When Kean spoke defiantly above the din of hundreds of protesting Blackburn Rovers fans following Tuesday's home defeat to fellow strugglers Bolton, few would have risked their wages on him still taking charge at Liverpool on Boxing Day.
And yet there he was, celebrating a point earned gallantly on the back of defensive discipline and some stoppage-time miracles as the critical spotlight switched to Dalglish after a sixth Anfield draw this season.
Dalglish has written a golden chapter in Blackburn's history by winning the Premier League at Anfield in 1995. Kean sharing the spoils on the same territory does not even register a dot when set against that scale of achievement, but his sense of satisfaction and elation was understandable.
Kenny Dalglish faces questions over his misfiring, expensive forward line. Photo: Getty
Kean was even able to experience that rarity of hearing applause from Blackburn's fans at the final whistle - not for him of course, but far distant from the abuse that has been his constant companion this season.
In recent weeks I have watched Blackburn visit Sunderland and Liverpool, and not once did their players give off the unmistakeable air of a squad that has lost faith in their manager. This does not offer any sort of guarantee about Kean's long-term future, but it is certainly a point in his favour.
It is still almost impossible to see how Kean can shift public opinion back in his favour after it has turned so savagely against him, but on this day he deserved the respite a 1-1 draw gave him.
When Maxi Rodriguez levelled after the own goal from Charlie Adam that gave Blackburn an unlikely lead, both Kean and his players could have been forgiven for feeling the tide had turned against them.
And yet, even in the face of a barrage of sorts from a disappointing Liverpool, they stood firm but still had to thank goalkeeper Mark Bunn for a magnificent save from Andy Carroll and Adam Henley for a goalline clearance from Daniel Agger in the final 20 seconds.
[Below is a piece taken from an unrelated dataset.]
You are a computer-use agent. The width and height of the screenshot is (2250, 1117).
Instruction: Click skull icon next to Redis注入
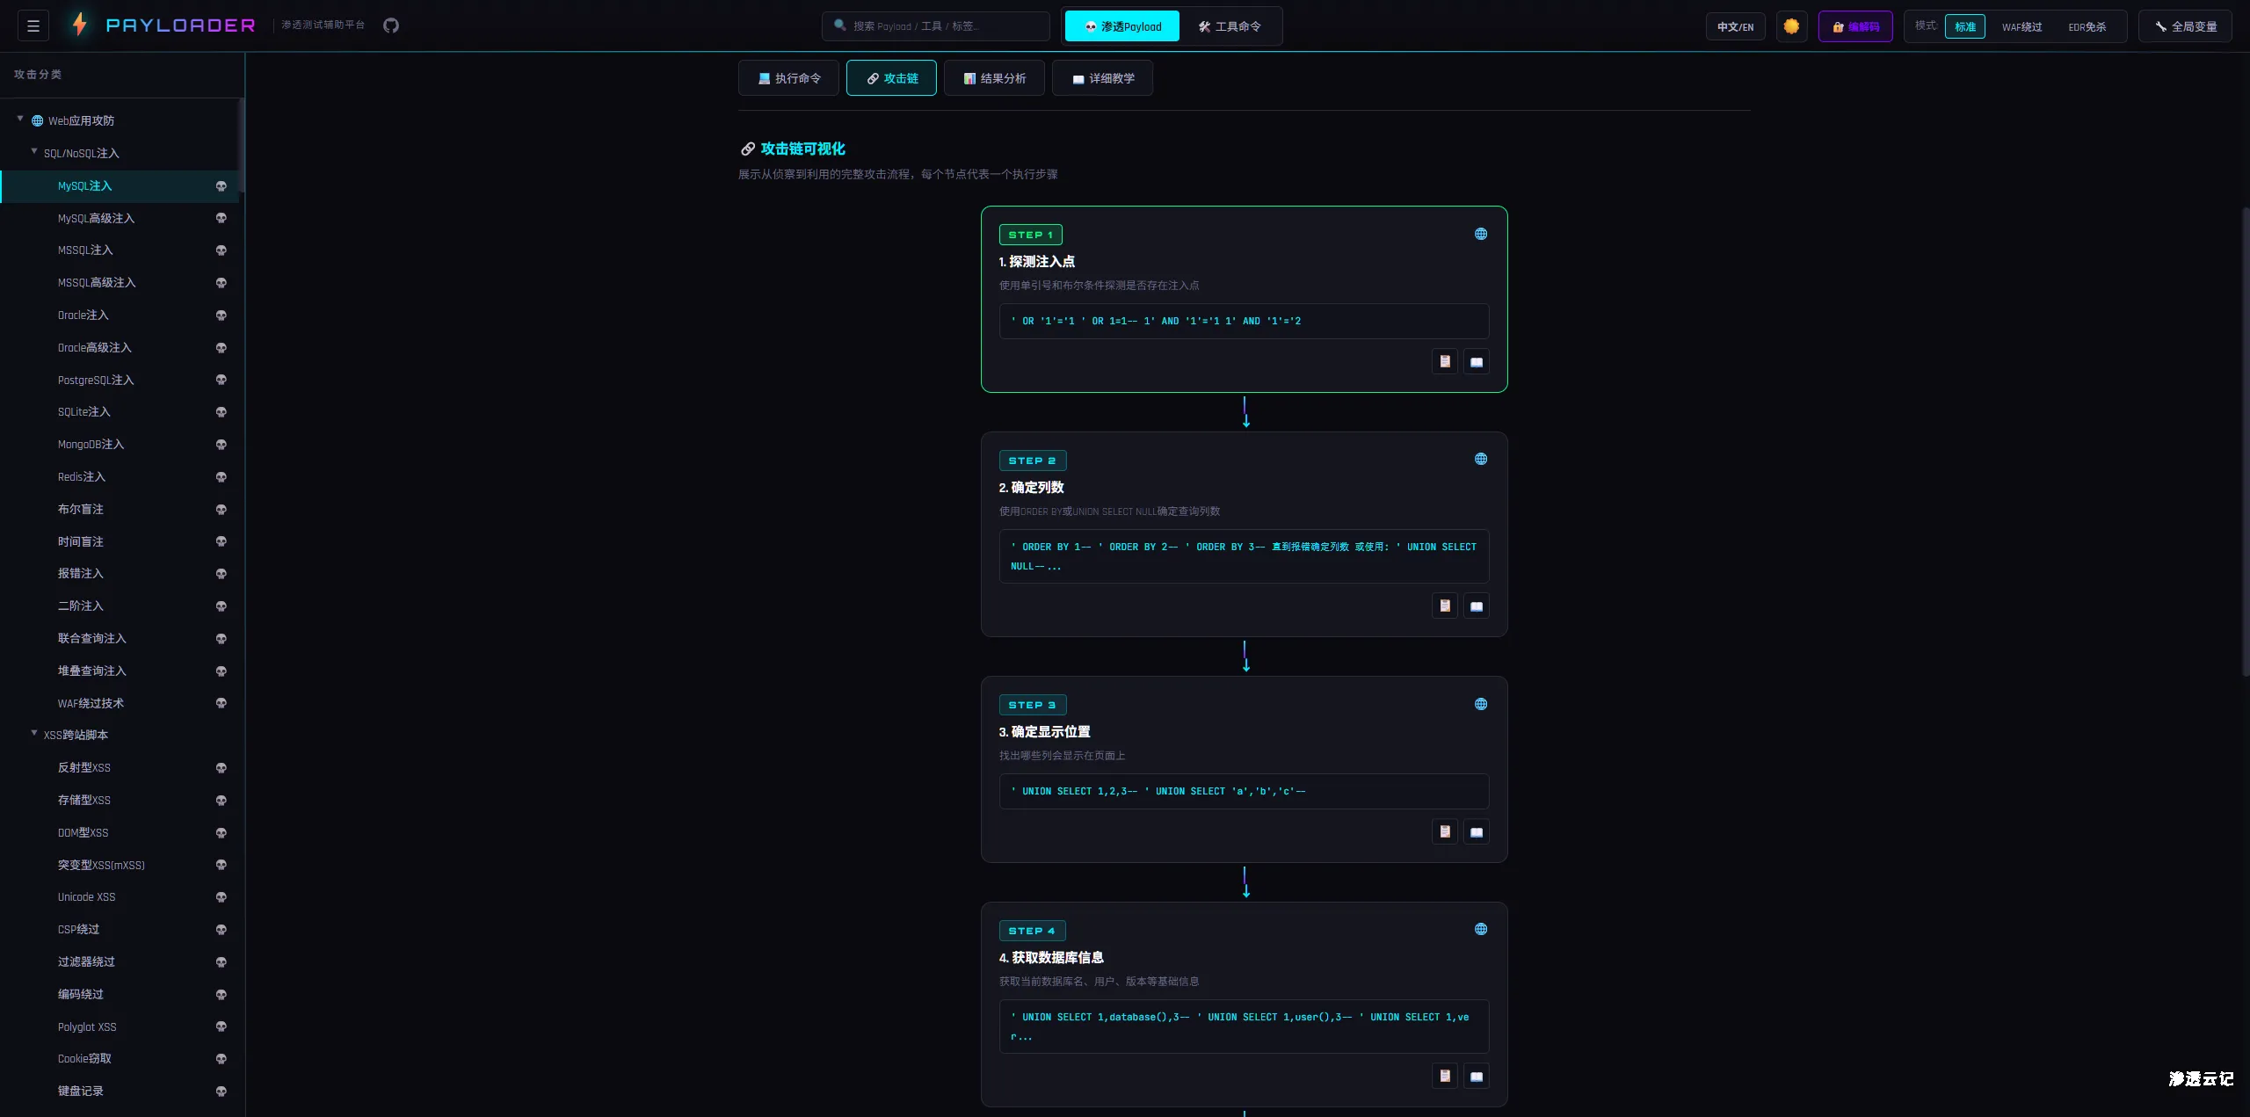pyautogui.click(x=221, y=477)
Blackburn had relief and overdue illumination from the darkness that has engulfed this fine old club. Liverpool and Dalglish were left to accept they had come up short at Anfield once more, not just against Manchester City and Manchester United, but also against Sunderland, Norwich, Swansea and now the Premier League's bottom club.
Dalglish's argument about ill-fortune, the defiance of opposing goalkeepers and a failure to reap deserved rewards carries some merit, but starts to lose its legs when it happens on such a regular basis.
He is coming up to the first anniversary of his return to Anfield as manager following Roy Hodgson's sacking - a year that has seen an undoubted improvement in the style of play via a return to old values and a sense of unity coming back to a club that had been fractured for so long.
This does not mean, however, that his work can escape questions, especially when he has spent funds so lavishly on attacking resources and Liverpool have failed to score twice at Anfield since the victory against Wolves in September.
And one question in particular irks Dalglish - a question he was again asked in the aftermath of another unfulfilling afternoon for £35m striker Andy Carroll. He may not like the question, but it will not go away until the giant Geordie at least hints at riches - not to mention value for money - to come.
"Unbelievable" was Dalglish's response to being asked to deliver an assessment of Carroll's performance. And yet it remains a valid query.
Carroll should have scored with a chance from only eight yards in the first half and was only denied the status of match-winner by Bunn's late brilliance. Such are the fine margins of operation at this level.
And yet too often his positioning and reactions seem awry, too often this season he has been attacking the important moments from a standing start. Dalglish has delivered his complete public confidence in Carroll - now he must transfer it to a striker who is clearly struggling to make an impact.
With Stewart Downing continuing to be a hit-and-miss affair, Liverpool and their supporters are still waiting for £55m worth of attacking talent to make their mark and the statistics prove something is absent that Dalglish will need to address next month.
Luis Suarez's performances have deemed him an unqualified playing success, and yet for a footballer of such prowess his finishing is too often wayward. Four times in the first 20 minutes he finished with varying degrees of inaccuracy, none on target.
He was perfectly described by one press-box sage as "Liverpool's ideas man rather than the one you want to deliver the finished product". The Uruguayan has abundant natural gifts, but on the evidence of his season so far, ruthless finishing is not among them.
In boxing terms Liverpool have all the moves and a stout defence, but at Anfield at least they struggle to punch a hole in a paper bag. Blackburn and Bolton have both scored more Premier League goals this season than Dalglish's side - a stark statistic for a team aiming for the top four.
Dalglish is unswerving in support of his players but it will not blind him to the reality of the heavy price of lost points at home. And Liverpool are losing too many.
Kean, buoyed by this point, set his sights on four January signings. Whether he is still at Blackburn to make them, and whether he actually gets the backing from owners Venky's to sign the quartet if he is, is a story for another day.
Dalglish does not need such reinforcement in numbers after his summer transfer activity and with captain Steven Gerrard back for a 22-minute cameo following his latest injury problems, but the growing body of evidence at Anfield suggests he still has to find a missing link.